EXERCISE INSTRUCTIONS
The line containing "This screenshot has height=848, width=1400." and each line after it, through the final line of the data, are to be retyped exactly, with pictures left out.

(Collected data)
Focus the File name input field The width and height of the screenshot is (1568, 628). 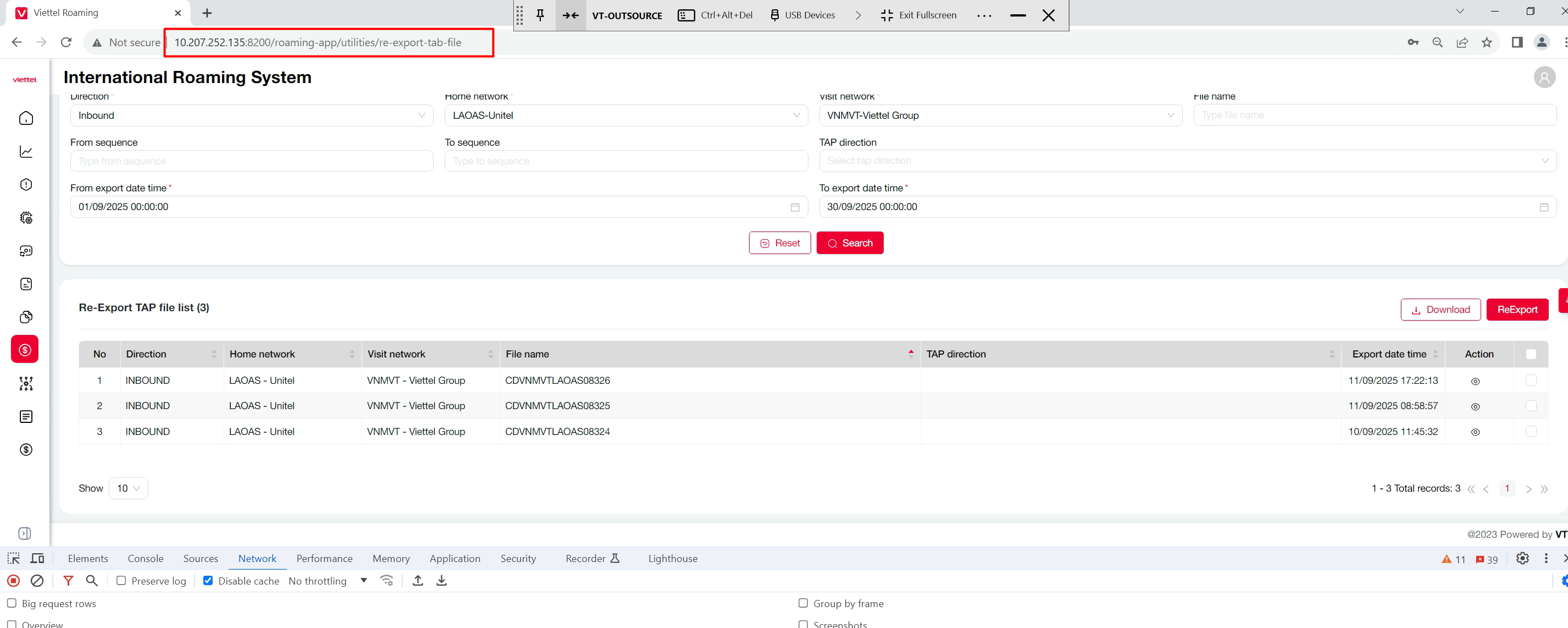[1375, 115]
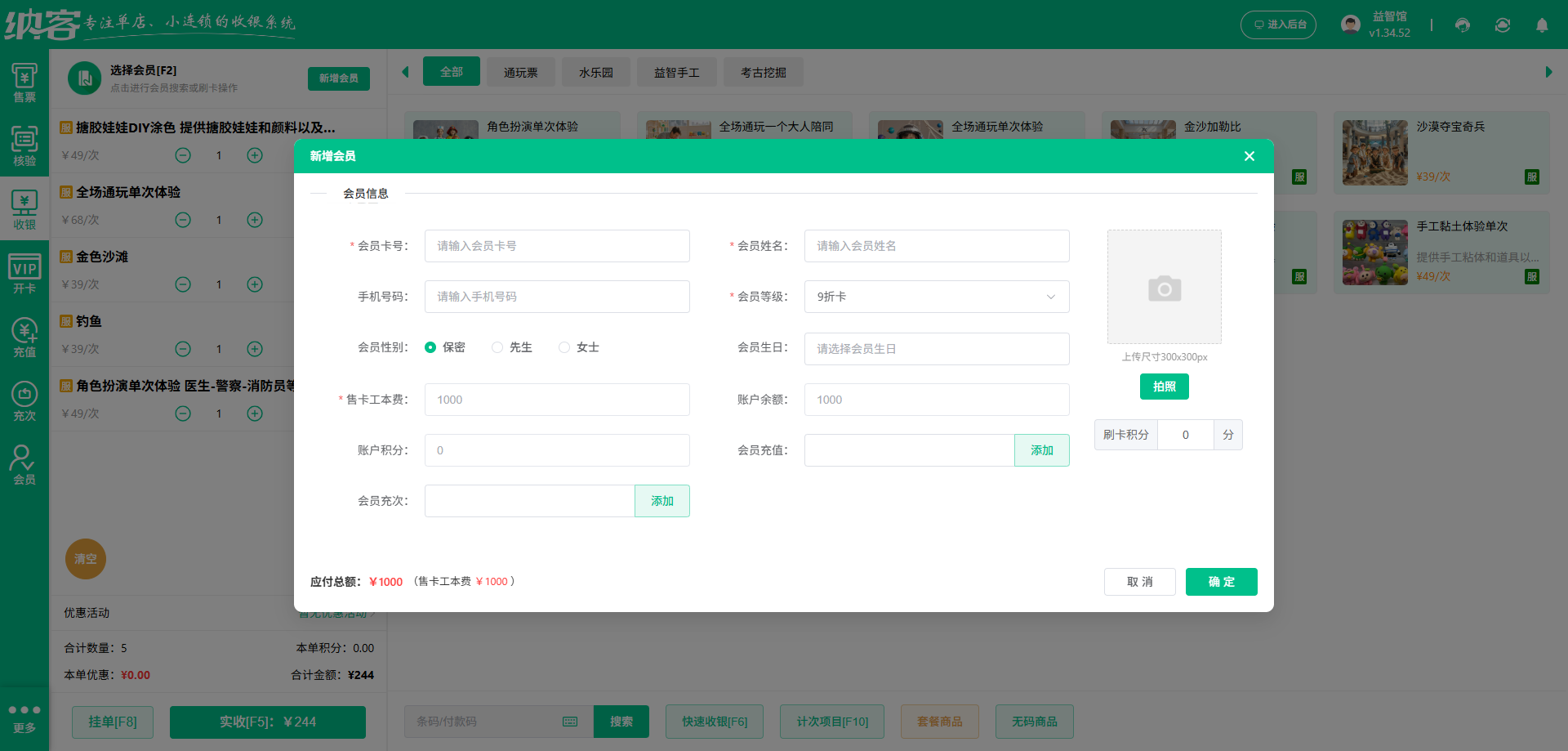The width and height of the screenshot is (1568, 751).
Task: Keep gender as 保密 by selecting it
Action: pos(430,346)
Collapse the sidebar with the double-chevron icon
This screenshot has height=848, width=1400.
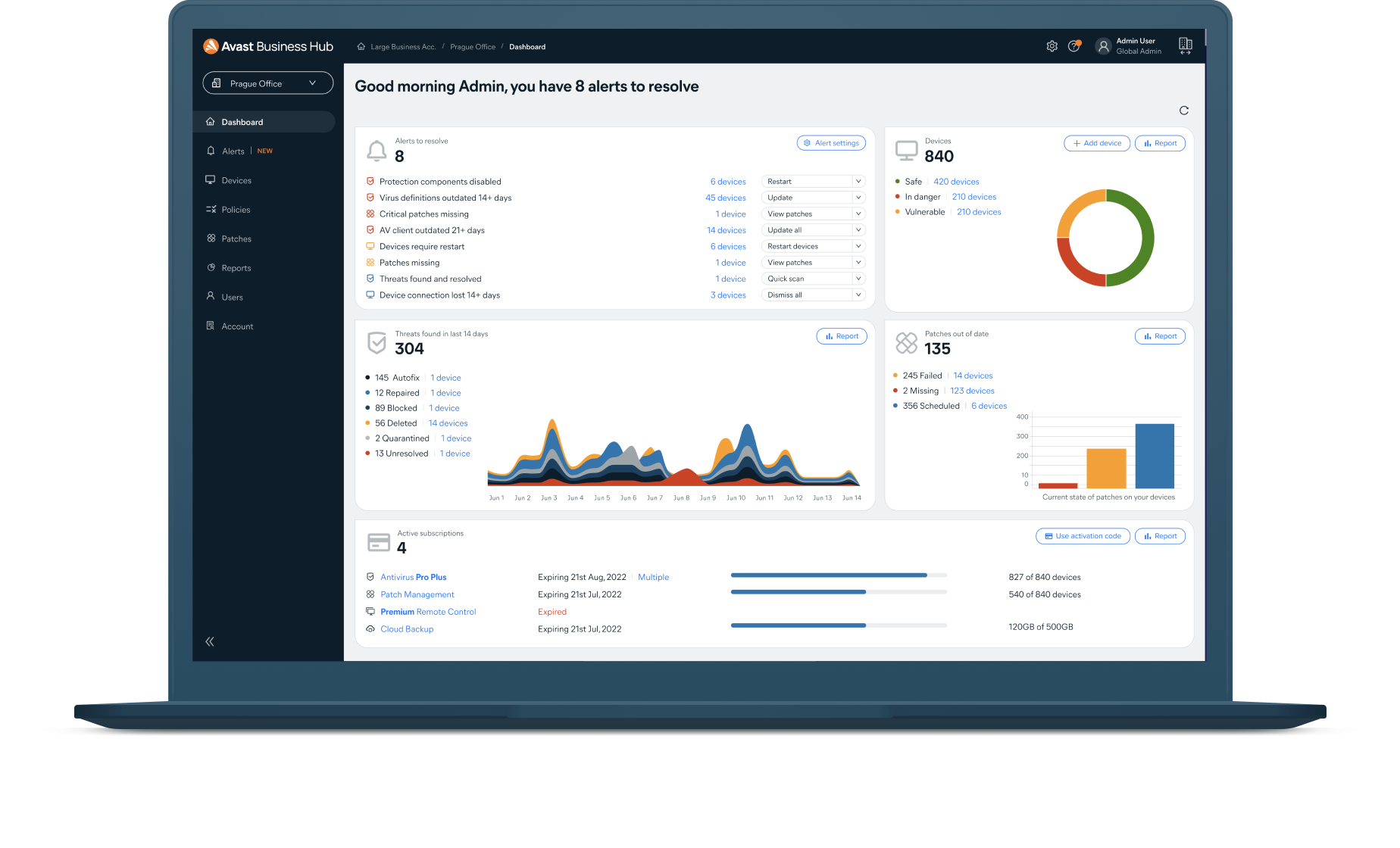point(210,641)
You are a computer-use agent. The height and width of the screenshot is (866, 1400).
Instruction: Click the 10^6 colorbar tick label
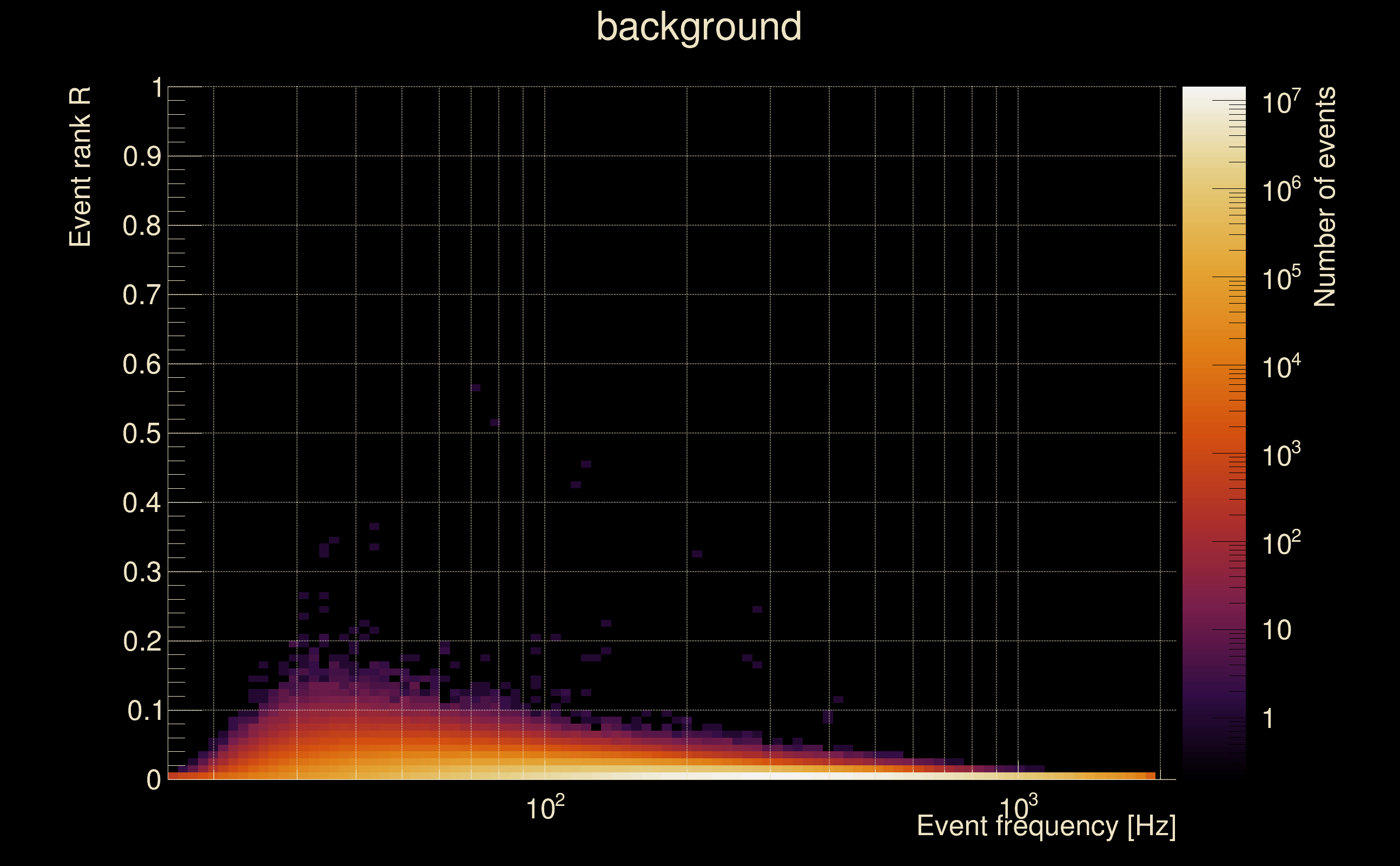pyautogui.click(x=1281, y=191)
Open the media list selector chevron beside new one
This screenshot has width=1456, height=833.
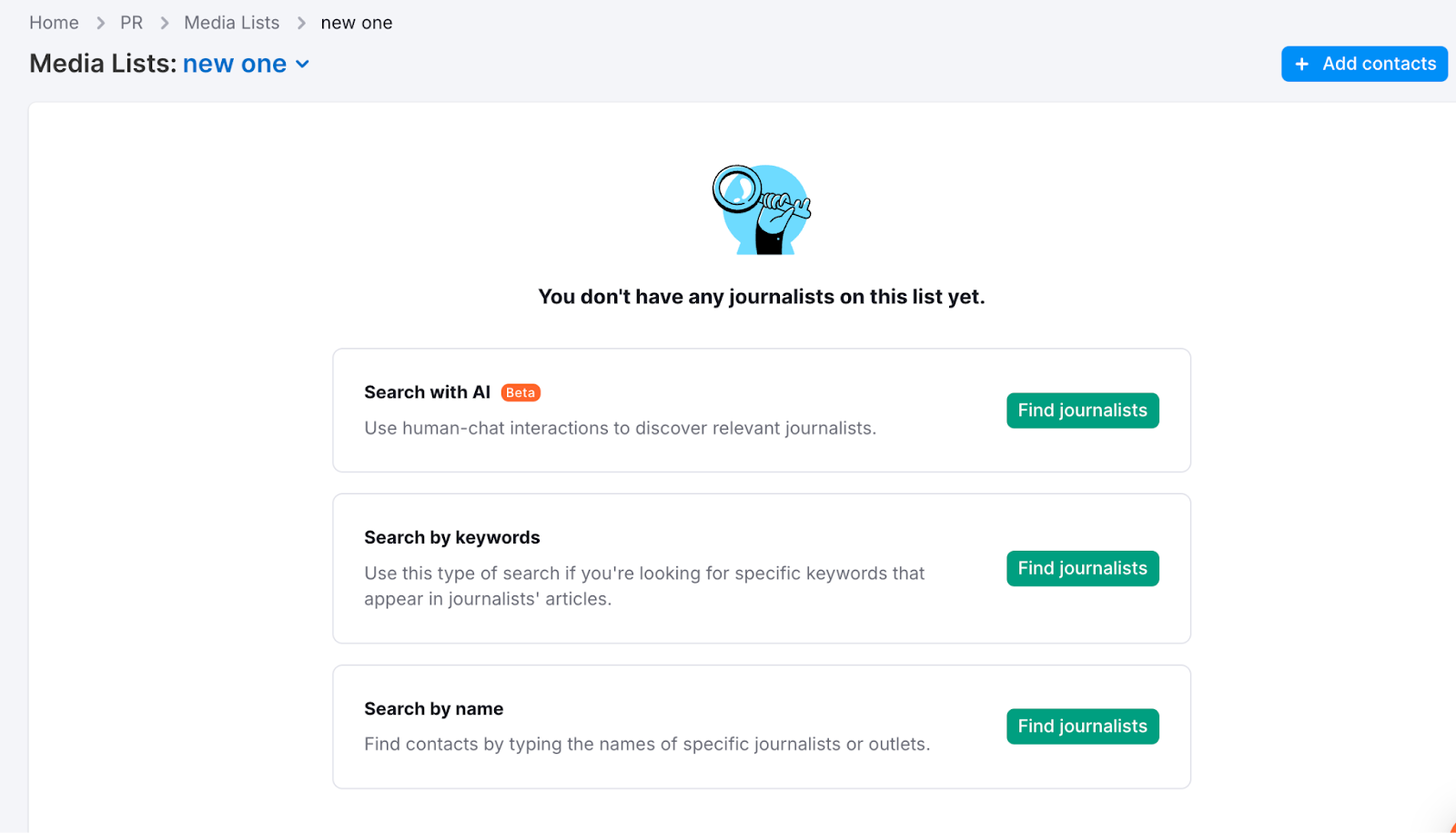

ANSWER SPACE
This screenshot has height=848, width=1400.
point(210,641)
You are a computer-use agent. The height and width of the screenshot is (866, 1400).
Instruction: Click the 10^6 colorbar tick label
pyautogui.click(x=1281, y=191)
Open the media list selector chevron beside new one
This screenshot has width=1456, height=833.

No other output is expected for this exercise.